TEXTO FORNECIDO
....

Educação, narrativa e experiência

AutorEloiza Gurgel Pires
Páginas5-26
http://dx.doi.org/10.5007/1984-8951.2014v15n106p5
Educação, narrativa e experiência
Education, narrative and experience
Eloiza Gurgel Pires
1
Resumo
Contrapondo-se ao saber científico e a um empobrecimento cultural gerado
pelo conhecimento instrumental, homogeneizante já nas primeiras décadas do
século XX, Walter Benjamin alertava para a importância da experiência
narrativa como condição da historicidade do ser humano. De acordo com esse
autor, a dificuldade de intercambiar experiências e, consequentemente, o
declínio da arte de narrar no mundo moderno, alteraram os modos de sentir e
de saber do sujeito em formação. Este tem sua experiência subtraída pelo
tempo linear esvaziado de sentido, homogêneo e cronológico, pelo acúmulo de
informações e saberes, pelo bombardeio das “novidades” geradas nos meios
comunicativos e por uma ação formadora, fundada no pensamento empírico-
técnico. Este artigo discute o declínio da experiência e o desaparecimento da
narrativa tradicional, retomando os limiares benjaminianos nos escritos e nos
espaços de errâncias, que condensam o pensamento do filósofo em torno do
processo de modernidade e suas implicações no campo educativo.
Palavras-chave: Educação. Narrativa. Experiência. Modernidade.
Abstract
Walter Benjamin was opposed the scientific knowledge, and cultural
impoverishment generated by instrumental knowledge, homogenizing, in the
early decades of the twentieth century. Then he warned about the relevance of
the narrative experience as a condition of the historicity of the human being.
According to this author, the difficulty of interchange experiences and
consequently the decline of the art of storytelling in the modern world have
changed the ways of feeling and knowing the subject in formation. The
experience of this subject was taken away from him by a meaningless linear
time, homogeneous and chronological, by the accumulation of information and
knowledge, by the bombardment of the "news" created in the means of
communication and by an action, established on the empirical thinking-
technical. This article discusses the decline of the experience and the
disappearance of the traditional narrative, taking back the thresholds
benjaminian in the writings and in the wandering spaces that condense the
philosopher's thought about the process of modernity and its implications in the
educational field.

....

DADOS DE ENTRADA
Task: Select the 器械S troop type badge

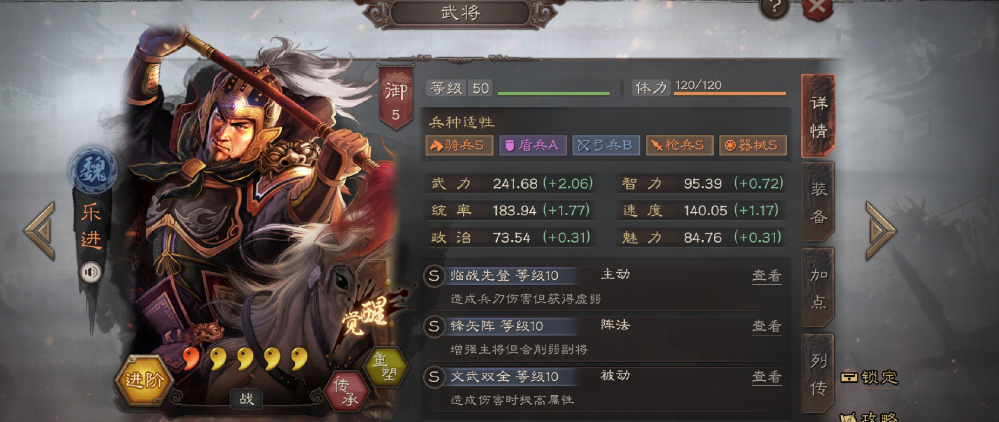Action: 752,145
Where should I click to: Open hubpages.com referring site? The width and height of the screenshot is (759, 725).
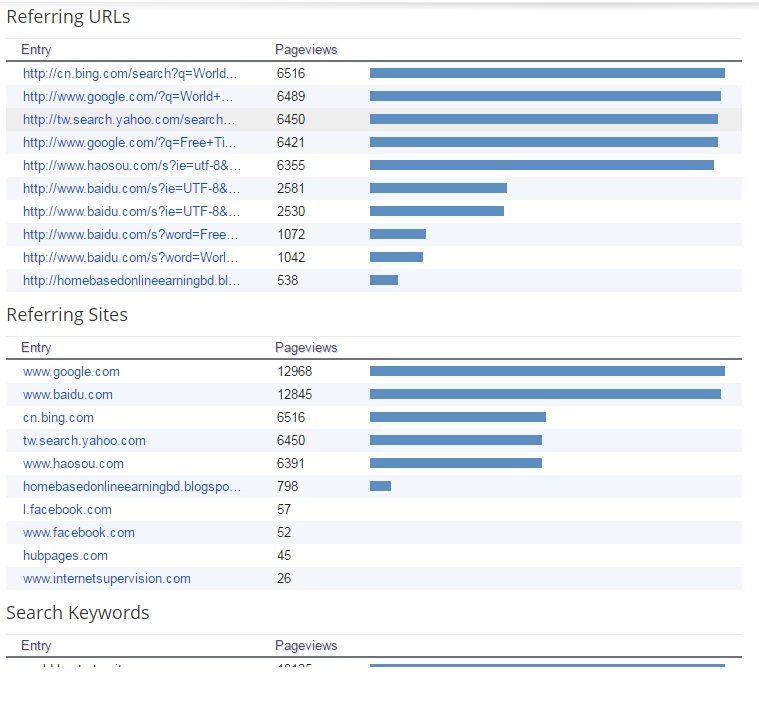point(65,555)
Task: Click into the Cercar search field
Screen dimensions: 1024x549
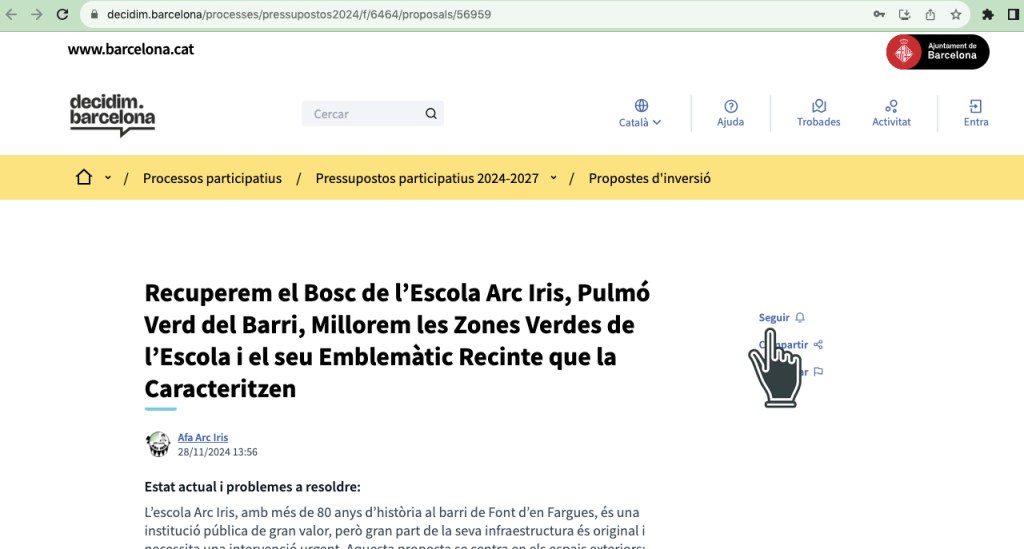Action: tap(360, 114)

....

INSTRUÇÕES
• A. Altere o texto sobre educação, narrativa e experiência de "According to this" até "educational field.", substituindo "storytelling" por "narration".
• B. Reproduza sem nenhuma alteração todas as linhas dos registros do bloco 1, omitindo as imagens.
O texto e os registros não têm relação entre si.

RESPOSTAS ESCRITAS
• A.
According to this author, the difficulty of interchange experiences and
consequently the decline of the art of narration in the modern world have
changed the ways of feeling and knowing the subject in formation. The
experience of this subject was taken away from him by a meaningless linear
time, homogeneous and chronological, by the accumulation of information and
knowledge, by the bombardment of the "news" created in the means of
communication and by an action, established on the empirical thinking-
technical. This article discusses the decline of the experience and the
disappearance of the traditional narrative, taking back the thresholds
benjaminian in the writings and in the wandering spaces that condense the
philosopher's thought about the process of modernity and its implications in the
educational field.

• B.
Task: Select the 器械S troop type badge

Action: 752,145
Where should I click to: Open hubpages.com referring site? The width and height of the screenshot is (759, 725).
point(65,555)
Task: Click into the Cercar search field
Screen dimensions: 1024x549
Action: tap(360, 114)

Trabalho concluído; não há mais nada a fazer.